Nas escolas de RBBP e RBT a negociação do acesso ao terreno fez-se utilizando outra metodologia, uma vez que nestes locais nunca tinha exercido funções. Utilizei, então, a influência das docentes do ensino especial que exerciam funções nessas escolas. Através delas preparou-se o primeiro contacto com a docente titular e com a direção. Simultaneamente aferiu- se o número de crianças com dificuldades de aprendizagem da leitura. O processo de

negociação foi muito facilitado pela necessidade demonstrada pela docente em resolver um caso de uma aluna com manifesta incapacidade para aprender a ler, o que a preocupava muito, assim como aos pais da aluna. A docente afirmava ter tentado tudo para ajudar a aluna e não conseguia compreender o que se passava com ela, nem como a poderia ensinar. Este facto abriu o caminho para a minha intervenção e a partir desse momento o acesso à aluna, aos seus pais e ao ambiente de sala de aula mais facilitado. Ficou ainda assente, entre as partes, que a figura de investigador seria complementada com a de professor de ensino especial.

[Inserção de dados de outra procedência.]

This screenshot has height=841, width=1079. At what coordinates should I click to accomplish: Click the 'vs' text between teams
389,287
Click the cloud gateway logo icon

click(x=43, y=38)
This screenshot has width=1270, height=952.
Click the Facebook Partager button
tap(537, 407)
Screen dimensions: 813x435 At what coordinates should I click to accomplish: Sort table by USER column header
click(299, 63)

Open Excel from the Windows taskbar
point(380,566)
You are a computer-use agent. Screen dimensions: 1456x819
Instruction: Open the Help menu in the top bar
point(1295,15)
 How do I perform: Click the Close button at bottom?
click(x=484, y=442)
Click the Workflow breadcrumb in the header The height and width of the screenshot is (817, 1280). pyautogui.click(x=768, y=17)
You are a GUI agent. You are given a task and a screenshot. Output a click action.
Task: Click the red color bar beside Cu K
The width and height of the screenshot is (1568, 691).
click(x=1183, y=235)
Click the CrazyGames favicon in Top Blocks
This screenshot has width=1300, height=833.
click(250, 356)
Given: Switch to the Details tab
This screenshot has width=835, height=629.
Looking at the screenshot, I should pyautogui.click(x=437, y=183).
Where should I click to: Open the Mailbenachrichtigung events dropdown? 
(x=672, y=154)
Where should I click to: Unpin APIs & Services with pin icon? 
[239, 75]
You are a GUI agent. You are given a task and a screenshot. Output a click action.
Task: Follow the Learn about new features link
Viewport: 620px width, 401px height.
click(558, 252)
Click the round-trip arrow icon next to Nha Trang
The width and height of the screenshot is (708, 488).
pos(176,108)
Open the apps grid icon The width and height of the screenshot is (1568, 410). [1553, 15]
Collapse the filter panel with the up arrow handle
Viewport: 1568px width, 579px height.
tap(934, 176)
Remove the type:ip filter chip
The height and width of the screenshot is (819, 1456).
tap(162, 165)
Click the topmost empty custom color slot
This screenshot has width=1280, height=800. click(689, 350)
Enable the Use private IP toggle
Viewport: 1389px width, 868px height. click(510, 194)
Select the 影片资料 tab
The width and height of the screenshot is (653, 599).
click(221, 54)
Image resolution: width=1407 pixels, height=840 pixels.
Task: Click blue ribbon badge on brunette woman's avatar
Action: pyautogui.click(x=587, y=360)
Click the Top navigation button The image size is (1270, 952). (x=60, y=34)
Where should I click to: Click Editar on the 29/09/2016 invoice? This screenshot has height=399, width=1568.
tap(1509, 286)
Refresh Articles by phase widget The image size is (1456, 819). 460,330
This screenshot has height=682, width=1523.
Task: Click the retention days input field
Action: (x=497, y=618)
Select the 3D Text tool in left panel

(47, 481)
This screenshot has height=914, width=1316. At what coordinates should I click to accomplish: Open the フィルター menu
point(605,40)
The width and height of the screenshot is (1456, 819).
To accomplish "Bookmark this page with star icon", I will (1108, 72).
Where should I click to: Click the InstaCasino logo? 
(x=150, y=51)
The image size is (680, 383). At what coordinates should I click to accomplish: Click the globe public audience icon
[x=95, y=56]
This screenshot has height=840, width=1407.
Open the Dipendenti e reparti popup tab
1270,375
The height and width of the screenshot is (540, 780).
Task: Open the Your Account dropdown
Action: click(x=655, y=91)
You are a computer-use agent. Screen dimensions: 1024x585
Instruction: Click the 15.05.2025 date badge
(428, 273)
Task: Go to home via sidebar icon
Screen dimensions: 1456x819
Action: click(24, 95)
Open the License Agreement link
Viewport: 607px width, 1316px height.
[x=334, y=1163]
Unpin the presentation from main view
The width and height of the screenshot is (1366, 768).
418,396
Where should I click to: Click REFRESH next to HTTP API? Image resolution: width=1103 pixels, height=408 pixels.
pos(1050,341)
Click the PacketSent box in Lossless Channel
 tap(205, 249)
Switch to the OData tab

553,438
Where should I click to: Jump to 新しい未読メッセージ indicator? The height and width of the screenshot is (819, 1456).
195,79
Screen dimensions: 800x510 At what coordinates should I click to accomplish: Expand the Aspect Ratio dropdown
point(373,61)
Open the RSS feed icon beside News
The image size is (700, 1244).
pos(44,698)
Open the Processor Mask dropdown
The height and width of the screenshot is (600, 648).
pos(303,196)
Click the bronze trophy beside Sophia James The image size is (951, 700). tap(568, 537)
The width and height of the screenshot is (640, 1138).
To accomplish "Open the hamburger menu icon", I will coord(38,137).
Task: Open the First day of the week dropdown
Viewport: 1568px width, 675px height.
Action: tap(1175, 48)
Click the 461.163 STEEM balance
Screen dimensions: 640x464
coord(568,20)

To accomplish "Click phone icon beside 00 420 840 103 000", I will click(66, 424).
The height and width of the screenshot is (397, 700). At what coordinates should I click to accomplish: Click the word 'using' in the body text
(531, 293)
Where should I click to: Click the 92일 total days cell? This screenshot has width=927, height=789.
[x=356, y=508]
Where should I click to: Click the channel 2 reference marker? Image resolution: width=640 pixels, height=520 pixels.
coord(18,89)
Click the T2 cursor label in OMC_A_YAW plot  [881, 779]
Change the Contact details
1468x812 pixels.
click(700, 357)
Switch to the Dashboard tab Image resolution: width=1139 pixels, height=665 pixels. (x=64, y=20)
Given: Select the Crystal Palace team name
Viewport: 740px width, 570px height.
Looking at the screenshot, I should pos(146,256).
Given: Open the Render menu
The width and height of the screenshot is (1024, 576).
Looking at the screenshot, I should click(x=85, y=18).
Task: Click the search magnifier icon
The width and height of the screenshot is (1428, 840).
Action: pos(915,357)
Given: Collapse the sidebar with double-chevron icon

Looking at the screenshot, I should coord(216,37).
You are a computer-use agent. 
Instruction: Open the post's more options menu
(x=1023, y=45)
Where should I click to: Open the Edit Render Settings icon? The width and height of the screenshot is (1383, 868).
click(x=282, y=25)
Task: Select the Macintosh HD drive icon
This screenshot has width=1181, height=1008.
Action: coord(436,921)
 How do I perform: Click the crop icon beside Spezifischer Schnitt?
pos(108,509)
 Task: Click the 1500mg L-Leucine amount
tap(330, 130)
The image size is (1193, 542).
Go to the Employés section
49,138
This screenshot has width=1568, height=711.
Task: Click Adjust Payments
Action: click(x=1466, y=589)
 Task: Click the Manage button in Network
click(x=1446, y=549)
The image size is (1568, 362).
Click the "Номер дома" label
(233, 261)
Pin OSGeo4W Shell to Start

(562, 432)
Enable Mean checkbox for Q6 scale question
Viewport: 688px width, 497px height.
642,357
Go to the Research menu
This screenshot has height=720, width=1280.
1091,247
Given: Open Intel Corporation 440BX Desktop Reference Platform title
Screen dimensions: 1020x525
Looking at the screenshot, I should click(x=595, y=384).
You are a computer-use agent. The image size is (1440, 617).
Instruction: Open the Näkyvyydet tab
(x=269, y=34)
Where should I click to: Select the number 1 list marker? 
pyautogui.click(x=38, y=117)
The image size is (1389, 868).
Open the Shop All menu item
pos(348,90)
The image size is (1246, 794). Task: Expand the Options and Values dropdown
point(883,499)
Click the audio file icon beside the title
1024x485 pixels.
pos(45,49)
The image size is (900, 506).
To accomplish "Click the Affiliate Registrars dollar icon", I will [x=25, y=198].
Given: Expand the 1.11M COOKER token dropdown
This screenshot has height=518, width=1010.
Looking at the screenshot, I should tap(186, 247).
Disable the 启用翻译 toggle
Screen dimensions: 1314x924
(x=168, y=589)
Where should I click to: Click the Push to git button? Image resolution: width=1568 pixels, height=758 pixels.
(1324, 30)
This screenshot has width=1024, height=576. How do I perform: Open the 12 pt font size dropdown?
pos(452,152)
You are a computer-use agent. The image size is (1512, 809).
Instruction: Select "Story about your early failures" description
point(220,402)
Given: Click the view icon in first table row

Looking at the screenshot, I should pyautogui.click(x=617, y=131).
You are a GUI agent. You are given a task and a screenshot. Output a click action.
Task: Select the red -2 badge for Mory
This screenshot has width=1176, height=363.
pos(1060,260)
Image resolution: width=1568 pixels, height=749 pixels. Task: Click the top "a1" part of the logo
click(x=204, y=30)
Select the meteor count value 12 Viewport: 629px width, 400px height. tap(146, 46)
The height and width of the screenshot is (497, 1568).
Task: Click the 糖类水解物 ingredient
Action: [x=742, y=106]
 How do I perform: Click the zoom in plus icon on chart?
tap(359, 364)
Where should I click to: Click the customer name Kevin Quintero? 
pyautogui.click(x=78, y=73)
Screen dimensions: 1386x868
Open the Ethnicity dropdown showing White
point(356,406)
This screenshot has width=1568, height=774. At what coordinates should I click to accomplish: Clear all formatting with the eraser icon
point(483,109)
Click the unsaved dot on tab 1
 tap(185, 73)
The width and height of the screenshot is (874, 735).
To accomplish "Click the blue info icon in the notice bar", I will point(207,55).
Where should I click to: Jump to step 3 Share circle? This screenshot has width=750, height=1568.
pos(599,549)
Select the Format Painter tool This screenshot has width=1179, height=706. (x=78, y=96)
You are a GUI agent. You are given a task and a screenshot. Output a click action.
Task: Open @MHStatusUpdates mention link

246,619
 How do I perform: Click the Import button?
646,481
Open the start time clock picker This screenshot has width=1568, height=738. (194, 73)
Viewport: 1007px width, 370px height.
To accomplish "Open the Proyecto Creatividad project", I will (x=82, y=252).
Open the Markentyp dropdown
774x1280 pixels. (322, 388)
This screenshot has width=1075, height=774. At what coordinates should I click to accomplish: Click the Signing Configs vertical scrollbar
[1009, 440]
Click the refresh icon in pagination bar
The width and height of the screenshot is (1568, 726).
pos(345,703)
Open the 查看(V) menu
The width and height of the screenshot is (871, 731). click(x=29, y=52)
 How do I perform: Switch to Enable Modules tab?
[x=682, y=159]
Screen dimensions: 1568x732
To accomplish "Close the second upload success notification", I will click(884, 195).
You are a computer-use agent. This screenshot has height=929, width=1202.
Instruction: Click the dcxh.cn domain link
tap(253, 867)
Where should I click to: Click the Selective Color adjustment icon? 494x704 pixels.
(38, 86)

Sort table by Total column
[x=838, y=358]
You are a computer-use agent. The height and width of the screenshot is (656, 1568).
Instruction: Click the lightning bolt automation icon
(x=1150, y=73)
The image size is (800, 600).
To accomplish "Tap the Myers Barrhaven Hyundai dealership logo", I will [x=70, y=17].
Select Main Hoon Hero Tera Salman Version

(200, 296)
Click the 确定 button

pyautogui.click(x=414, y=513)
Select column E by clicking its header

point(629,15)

Semelhante processo se repetiu na escola da RBBP. O contacto formal com a direção e com a docente deixou antever um clima de alguma desconfiança perante a presença de uma pessoa alheia ao ambiente da escola. As perguntas sobre se iria proceder a gravações ou filmagens preparavam o terreno para a próxima questão: “e à sala de aula vai precisar de ir?” Percebi que tinha de enveredar por uma metodologia mais subtil e comecei a falar sobre os alunos. Rapidamente se descreveu a situação de um aluno com visíveis perturbações e manifestas dificuldades em aprender a ler. Ainda não havia diagnóstico e, como tal, o acesso ao ensino especial ficava mais dificultado. A direção e a docente manifestaram interesse em que eu observasse a criança, de modo a ajudar no encaminhamento para a consulta de especialidade. A partir desse momento sabia que tinha sido aceite na instituição e que tinha livre acesso à criança e ao ambiente de sala de aula.